Take a simple mathematical operation like addition. Addition takes 2 inputs and produces 1 output (the sum of the two inputs). If you know the 2 inputs, the output is easy to calculate - and there's only one answer.

321 + 607 = 928

But if you only know the output, how do you know what the two inputs are?

928 = 119 + 809
928 = 680 + 248
928 = 1 + 927
...

Now you might think that it doesn't matter - if the two inputs sum to the correct value, then they must be correct. But no.

What happens in a real hash function is that hundreds of one-way operations take place sequentially and the results from earlier operations are used in later operations. So when you try to reverse it (and guess the two inputs in a later stage), the only way to tell if the numbers you are guessing are correct is to work all the way back through the hash algorithm.

If you start guessing numbers (in the later stages) wrong, you'll end up with an inconsistency in the earlier stages (like 2 + 2 = 53). And you can't solve it by trial and error, because there are simply too many combinations to guess (more than atoms in the known universe, etc)

In summary, hashing algorithms are specifically designed to perform lots of one-way operations in order to end up with a result that cannot be calculated backwards.

Update

Since this question seems to have attracted some attention, I thought I'd list a few more of the features hashing algorithms use and how they help to make it non-reversible. (As above, these are basic explanations and if you really want to understand, Wikipedia is your friend).
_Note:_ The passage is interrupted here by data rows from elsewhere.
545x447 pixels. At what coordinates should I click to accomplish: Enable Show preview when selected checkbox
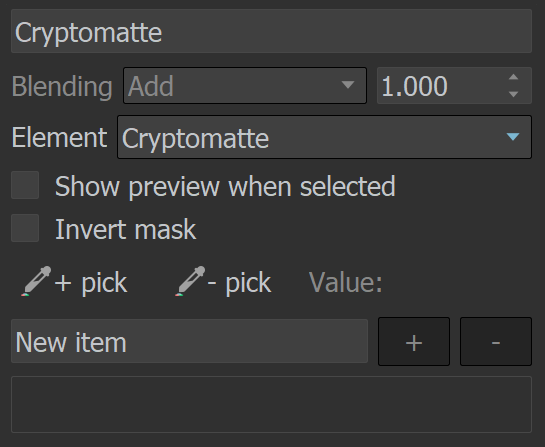tap(25, 185)
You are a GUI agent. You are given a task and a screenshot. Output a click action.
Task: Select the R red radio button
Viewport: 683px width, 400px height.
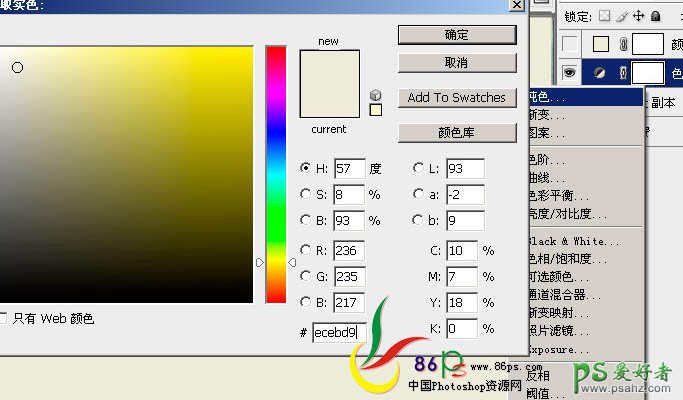pyautogui.click(x=305, y=250)
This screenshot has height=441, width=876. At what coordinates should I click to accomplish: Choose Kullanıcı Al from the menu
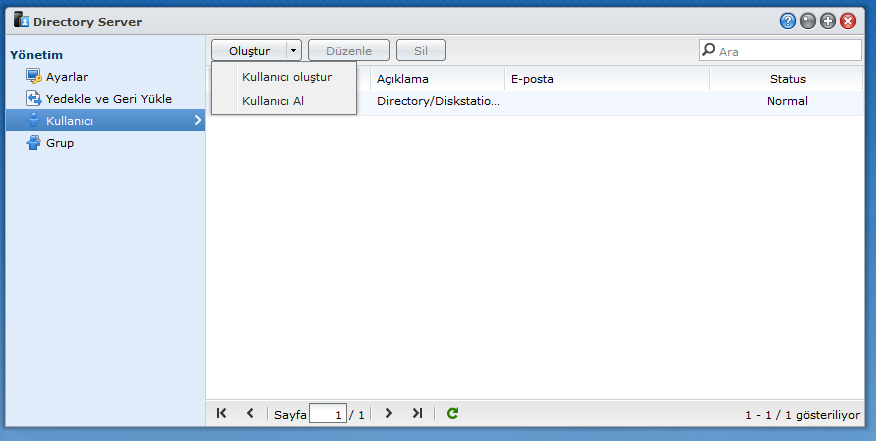click(x=272, y=101)
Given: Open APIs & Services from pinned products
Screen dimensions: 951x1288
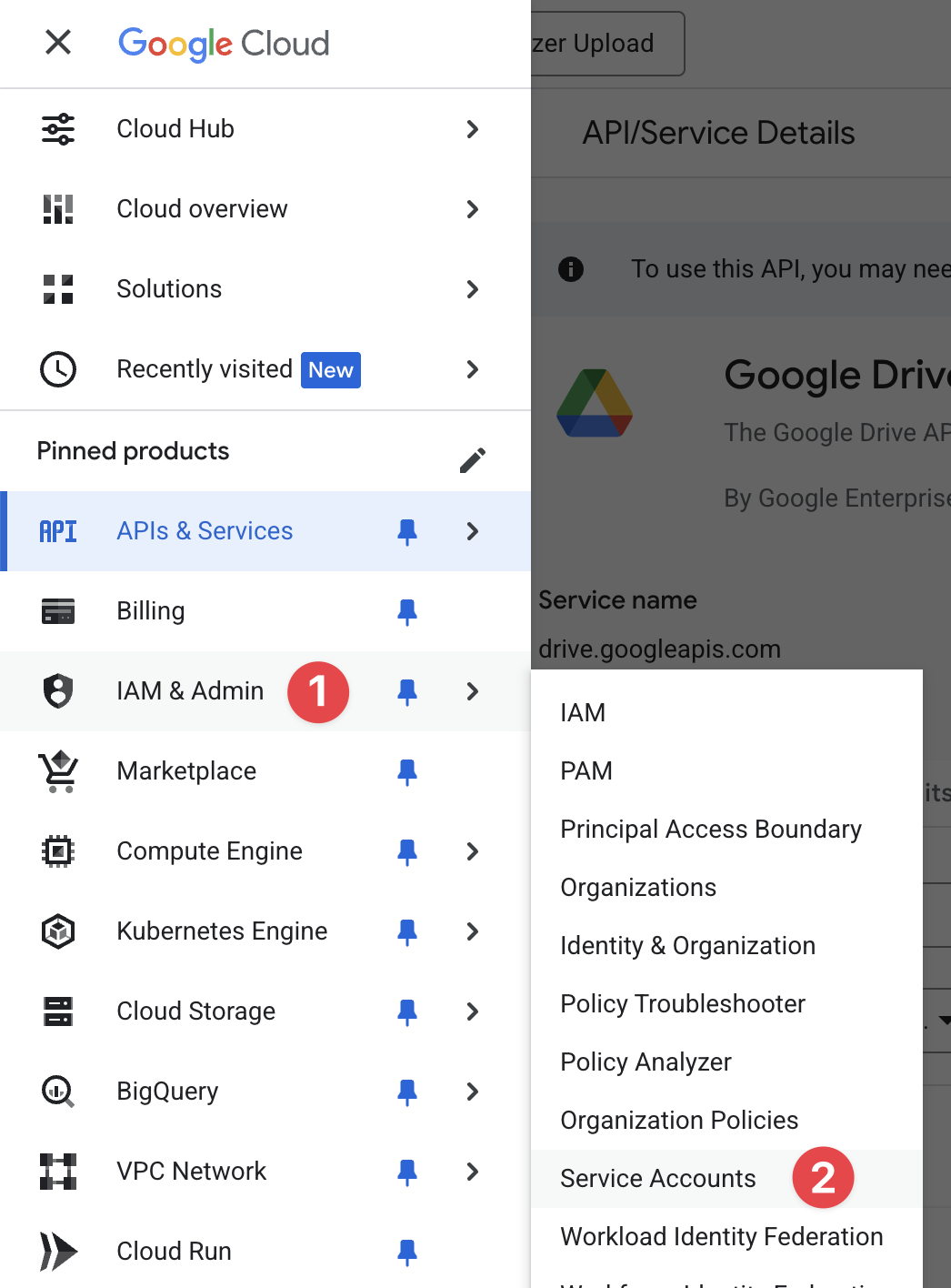Looking at the screenshot, I should point(205,531).
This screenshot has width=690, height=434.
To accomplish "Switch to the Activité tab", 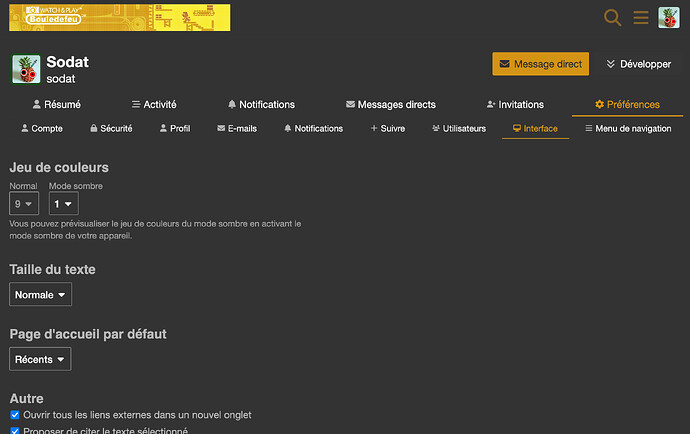I will 154,104.
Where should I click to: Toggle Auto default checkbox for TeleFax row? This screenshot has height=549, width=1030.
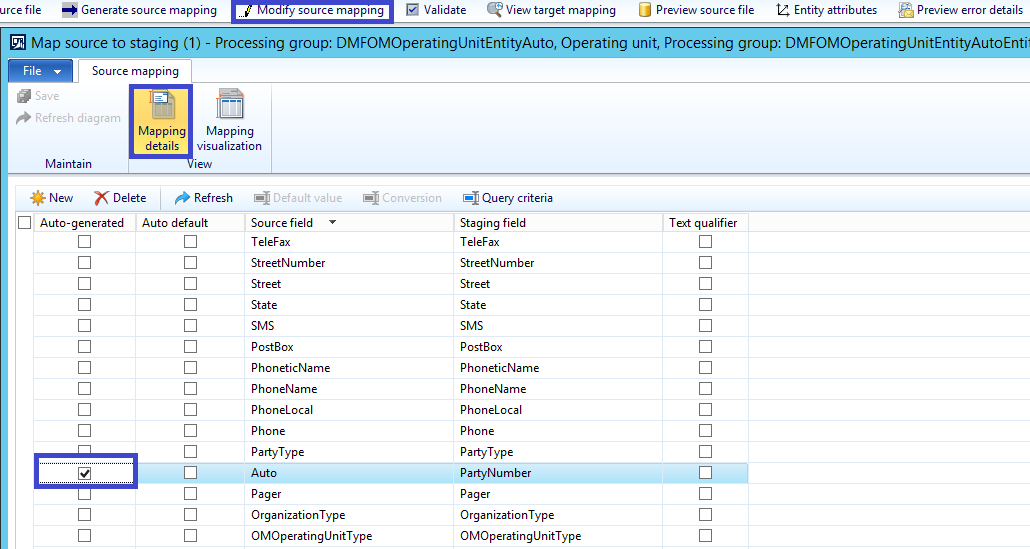click(190, 242)
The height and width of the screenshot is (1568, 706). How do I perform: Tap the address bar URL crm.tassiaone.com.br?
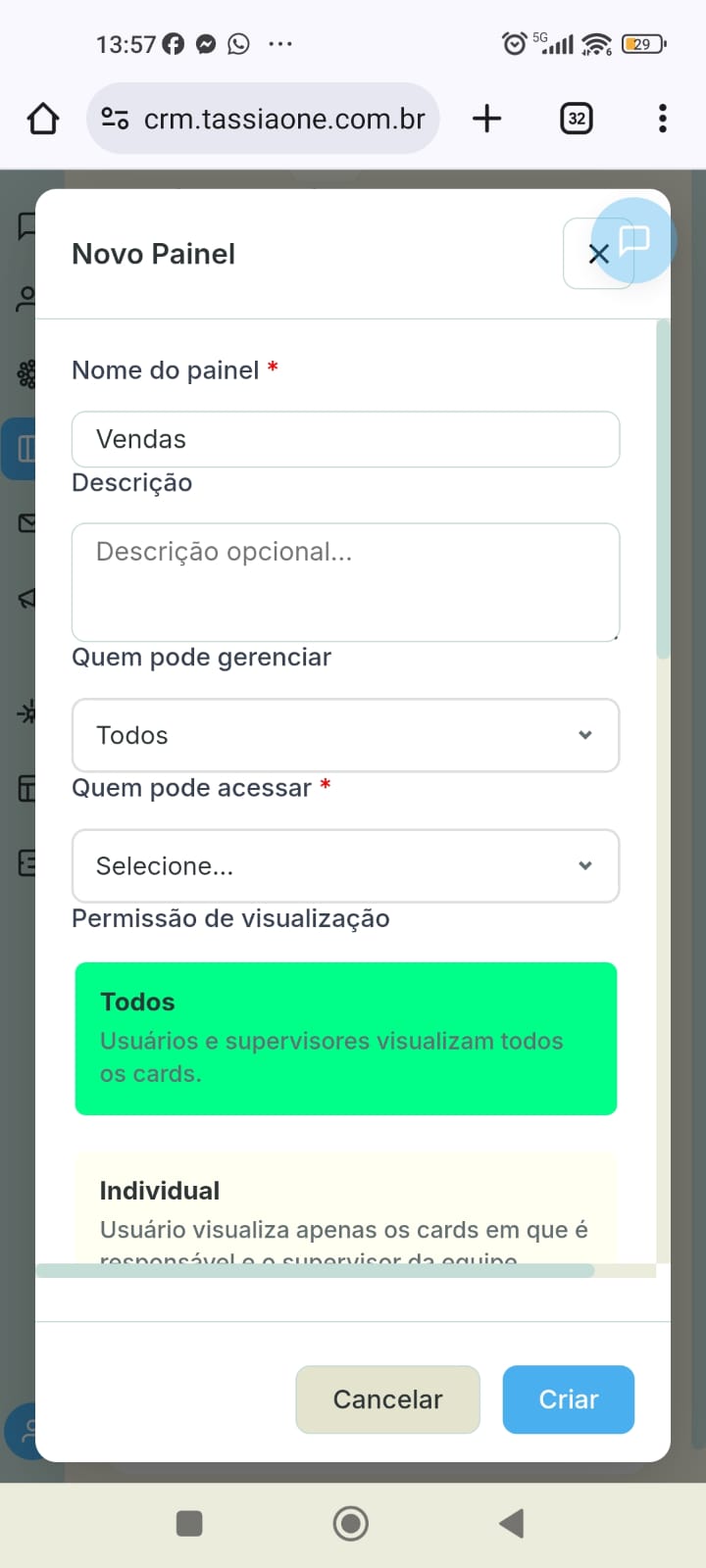[284, 119]
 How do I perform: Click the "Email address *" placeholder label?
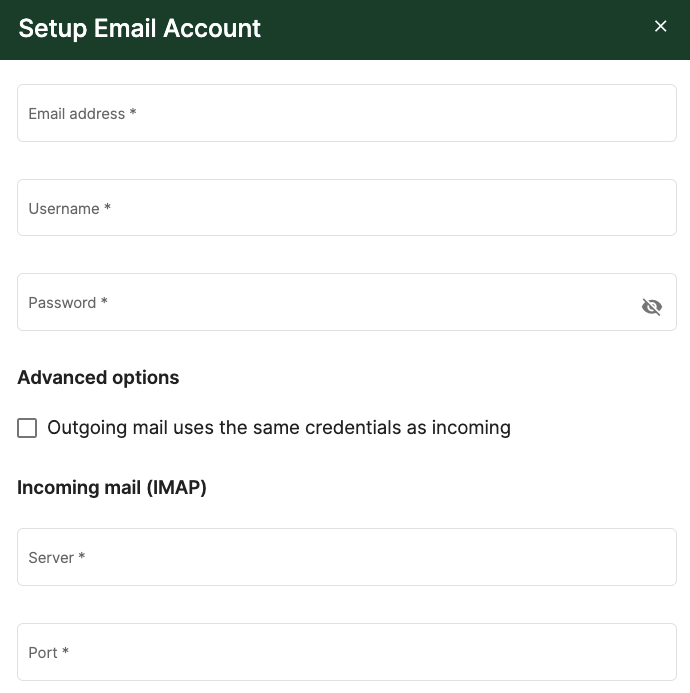(82, 114)
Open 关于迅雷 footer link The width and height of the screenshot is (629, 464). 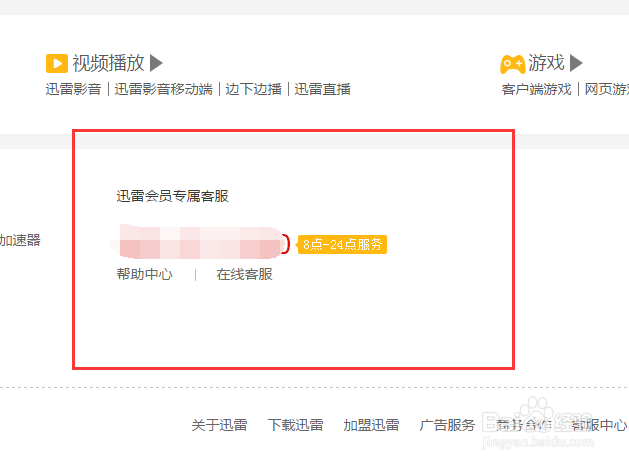pyautogui.click(x=219, y=425)
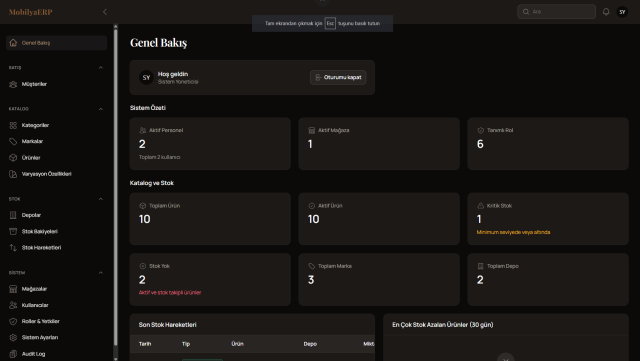Open Stok Hareketleri arrows icon item
The height and width of the screenshot is (361, 640).
coord(56,247)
  • Bit dependency: A hash algorithm is designed to ensure that each bit of the output is dependent upon every bit in the input. This prevents anyone from splitting the algorithm up and trying to reverse calculate an input from each bit of the output hash separately. In order to solve just one output bit, you have to know the entire input. In other words, when reversing a hash, it's all or nothing.

  • Avalanching: Related to bit dependency, a change in a single bit in the input (from 0 to 1 or vice-versa) is designed to result in a huge change in the internal state of the algorithm and of the final hash value. Since the output changes so dramatically with each input bit change, this stops people from building up relationships between inputs and outputs (or parts thereof).

  • Non-linearity: Hashing algorithms always contain non-linear operations - this prevents people from using linear algebra techniques to "solve" the input from a given output. Note the addition example I use above is a linear operation; building a hash algorithm using just addition operators is a really bad idea! In reality, hashing algorithms use many combinations of linear and non-linear operations.

All of this adds up to a situation where the easiest way of finding a matching hash is just to guess a different input, hash it and see if it matches.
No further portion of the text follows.